▸ Problem statement
Write out exactly the lines below that run from the one containing "800x418 pixels. Task: Click" through the one containing "Task: Click the PDF", both included, with no other lines.

§

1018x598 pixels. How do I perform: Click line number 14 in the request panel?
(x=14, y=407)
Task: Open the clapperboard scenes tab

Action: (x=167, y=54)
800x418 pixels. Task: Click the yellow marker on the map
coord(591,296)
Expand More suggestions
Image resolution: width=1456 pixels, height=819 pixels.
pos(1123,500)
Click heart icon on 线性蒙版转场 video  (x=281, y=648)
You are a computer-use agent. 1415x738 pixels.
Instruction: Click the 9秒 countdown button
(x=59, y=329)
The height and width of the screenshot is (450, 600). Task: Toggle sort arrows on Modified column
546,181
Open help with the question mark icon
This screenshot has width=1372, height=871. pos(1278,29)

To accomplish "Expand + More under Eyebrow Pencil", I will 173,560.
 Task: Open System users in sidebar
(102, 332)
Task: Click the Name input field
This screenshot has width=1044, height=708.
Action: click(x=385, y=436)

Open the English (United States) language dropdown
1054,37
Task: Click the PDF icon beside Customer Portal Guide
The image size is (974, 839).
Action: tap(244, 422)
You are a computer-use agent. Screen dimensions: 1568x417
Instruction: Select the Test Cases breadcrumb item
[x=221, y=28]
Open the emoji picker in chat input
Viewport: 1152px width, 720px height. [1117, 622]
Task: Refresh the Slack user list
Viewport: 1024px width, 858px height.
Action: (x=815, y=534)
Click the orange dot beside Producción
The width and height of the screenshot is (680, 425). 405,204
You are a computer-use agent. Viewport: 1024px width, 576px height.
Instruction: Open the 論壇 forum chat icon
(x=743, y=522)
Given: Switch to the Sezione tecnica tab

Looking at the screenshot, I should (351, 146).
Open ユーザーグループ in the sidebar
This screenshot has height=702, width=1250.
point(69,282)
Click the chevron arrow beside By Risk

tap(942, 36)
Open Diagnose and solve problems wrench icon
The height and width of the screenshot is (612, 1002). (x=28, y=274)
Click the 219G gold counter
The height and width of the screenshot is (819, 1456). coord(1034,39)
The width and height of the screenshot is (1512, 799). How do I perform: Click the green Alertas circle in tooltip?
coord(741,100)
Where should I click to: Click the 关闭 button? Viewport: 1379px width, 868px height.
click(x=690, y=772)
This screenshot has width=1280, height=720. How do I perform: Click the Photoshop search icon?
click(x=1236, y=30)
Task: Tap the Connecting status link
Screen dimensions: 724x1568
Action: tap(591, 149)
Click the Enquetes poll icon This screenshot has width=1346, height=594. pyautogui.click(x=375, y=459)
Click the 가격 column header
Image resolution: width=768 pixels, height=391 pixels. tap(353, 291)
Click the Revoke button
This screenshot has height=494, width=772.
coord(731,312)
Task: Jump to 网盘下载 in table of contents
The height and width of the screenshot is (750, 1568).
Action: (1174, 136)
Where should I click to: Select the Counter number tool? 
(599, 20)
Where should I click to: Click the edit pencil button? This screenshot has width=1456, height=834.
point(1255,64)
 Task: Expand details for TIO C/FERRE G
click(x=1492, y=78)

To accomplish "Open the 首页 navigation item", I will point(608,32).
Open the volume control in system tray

§

▸ Task result
800x418 pixels. Task: Click the yellow marker on the map
coord(591,296)
Expand More suggestions
Image resolution: width=1456 pixels, height=819 pixels.
pos(1123,500)
Click heart icon on 线性蒙版转场 video  (x=281, y=648)
You are a computer-use agent. 1415x738 pixels.
Instruction: Click the 9秒 countdown button
(x=59, y=329)
The height and width of the screenshot is (450, 600). Task: Toggle sort arrows on Modified column
546,181
Open help with the question mark icon
This screenshot has width=1372, height=871. pos(1278,29)

To accomplish "Expand + More under Eyebrow Pencil", I will 173,560.
 Task: Open System users in sidebar
(102, 332)
Task: Click the Name input field
This screenshot has width=1044, height=708.
Action: click(x=385, y=436)

Open the English (United States) language dropdown
1054,37
Task: Click the PDF icon beside Customer Portal Guide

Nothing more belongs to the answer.